I want to create a placeholder for something, and thus is born the new category “Ideas for Later.” What I want to return to later, when I have time for a deeper more critical analysis, is the issue of narrative agency in Kentucky Route Zero.

First, let me clarify what I mean by narrative agency. Narrative agency is the ability, in a game, for the player to alter the course of the narrative based on the choices they make in the game. Elsewhere, I have established a list of criteria that greatly enhance types of agency play in games. The criteria for narrative agency are these:


  • The user has an active role in the narrative whereby they influence events that occur as well as how the story ends, and as a result should not feel they are playing a role that forces them to reflect on how a character, rather than themselves, would react
  • The user should need to reflect critically upon and evaluate social contexts in order to envision and bring about narrative alternatives

In conjunction with the elements which help establish narrative agency are those elements which are crucial to the overall narrative experience of the game. In other words, the narrative agency must be complemented by a narrative system in which the following have been accounted for:

  • A different well-formed/artistically whole, dramatic, and narratively coherent story, complete with a relevant resolution, occurs smoothly each play through and should support replayability.
  • Narrative should be clear enough to help user understand what to do and why they should do it, upon their own critical reflection


So where does Kentucky Route Zero factor in? Well, against these criteria, Kentucky Route Zero could be said to offer a high level of narrative agency supported by a well-constructed narrative experience. But it also introduces a new element that no previous digital interactive narrative game I have encountered has presented: rather than embodying a single role in the game (in which the player acts as the lead or central protagonist in the story), the player is active in multiple roles in the game simultaneously. In any given conversation, Kentucky Route Zero willingly hands over the reigns to the player allowing them to select dialogue responses for multiple people, thereby constructing each side of the conversation. Rather than simply playing as Shepard in Mass Effect or as Bigby in The Wolf Among Us (or a plethora of other examples from Catherine, The Walking Dead, Red Dead Redemption, Deus Ex, Dishonored, etc. etc…) in Kentucky Route Zero the player’s narrative agency is enhanced simply through the act of allowing them to embody multiple narrative roles.
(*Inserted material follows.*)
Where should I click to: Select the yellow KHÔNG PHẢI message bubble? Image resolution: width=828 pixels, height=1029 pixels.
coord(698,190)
What Kentucky Route Zero seems to have done is built an elaborate and beautiful dollhouse whose foundation is cemented in a concrete narrative, but within which the player gets to play with all the dolls. So I need to think on this further, but Kentucky Route Zero seems to be a game changer in the research criteria I had previously established, and it forces me to question if the best way to offer narrative agency doesn’t have something to do with the ability to control more of the pieces on the proverbial game board. While I think on this more, I certainly welcome your input on the matter too!